One may nevertheless fear that the recursion, or paired accumulation of extent and index in the inlined call to a cuda_global_linear_id template instantiation, may lead to the compiler producing a suboptimal representation of the unfolded expressions discussed above. Comparing the PTX output by nvcc for two minimal test programs, with one using cuda_global_linear_id, and the other using the unfolded expressions, shows the pair to be equivalent: only the order of the PTX operations, and the registers used differ. Furthermore, with a similar pair of cubin files, nvdisasm reveals that this distinction is trivial, with both versions producing identical assembly code.

Conclusion

The project goal was to create a fold operation to produce a linear index from a collection of array extent/index pairs, applicable to CUDA threads. If you are in need of a global linear id for a CUDA thread, please try the cuda_global_linear_id function template. For more general array applications, the underlying index_left_fold and its associate size_index_left_fold are also available. The specialisations of cuda_global_linear_id appear optimal for three common CUDA grid configurations (1x1, 2x2, and 3x3), and handle all other configurations well6. The GitHub repository for the code introduced above can be found at https://github.com/pkeir/cuda-linear-indexing.

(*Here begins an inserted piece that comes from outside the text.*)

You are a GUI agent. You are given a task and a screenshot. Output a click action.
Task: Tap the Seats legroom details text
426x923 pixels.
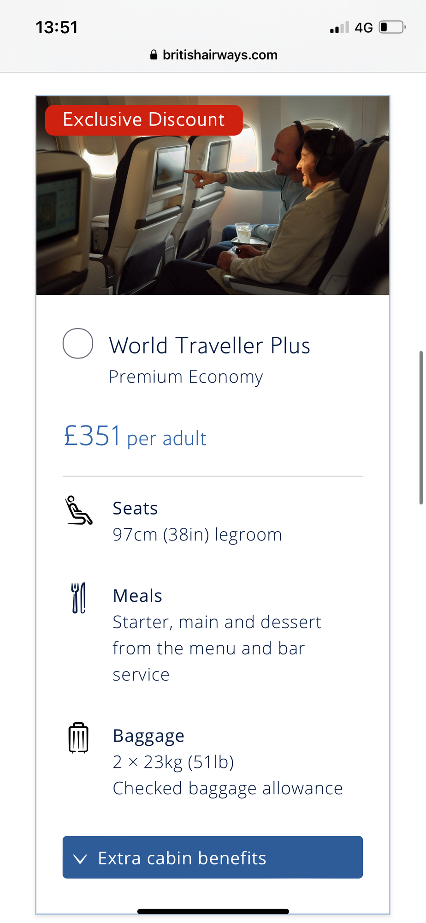click(x=197, y=534)
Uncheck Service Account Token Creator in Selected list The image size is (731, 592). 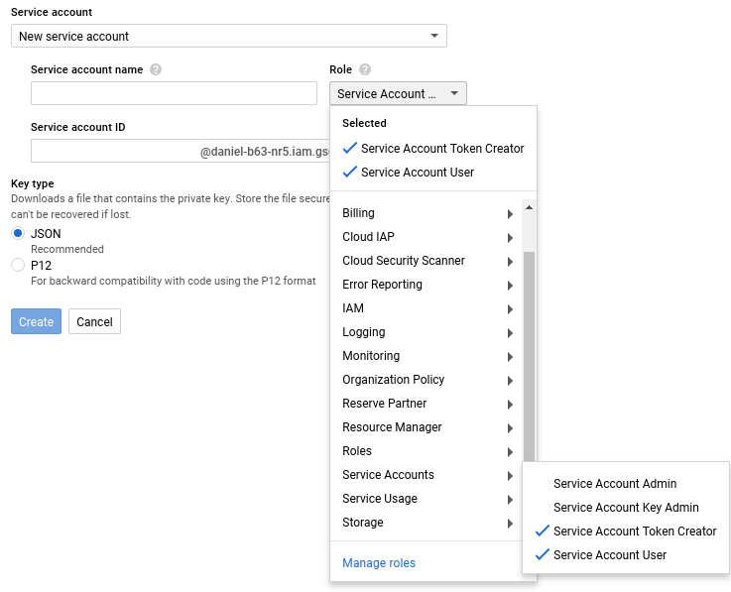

  1. CUDA could not have the luxury here of incrementing a newly-added index variable to the outer scope. With CUDA, each kernel instance executes in parallel. 

  2. Coalesced memory access occurs when the threads of a CUDA hardware warp, access consecutive memory addresses during the same clock cycle. 

  3. CUDA thread IDs are unique only within a block. For more information on thread IDs, see Section 2.1. Kernels and Section 2.2 Thread Hierarchy from the CUDA Programming Guide (version 11.4).  2

  4. https://github.com/pkeir/accumulate 

  5. The regularity of the fold operation described by index_left_fold means that with an array of dimension N, there will be N-1 multiplication operations, and N-1 addition operations; i.e. the complexity is O(n). 

  6. Any dim3 components left unspecified during a CUDA kernel launch default to 1. It would not be difficult to create a set of function template specialisations which omit such unary dimension extents from the corresponding call to index_left_fold; so omitting suboptimal multiplications by 1. The challenge is in providing this via a user-friendly API.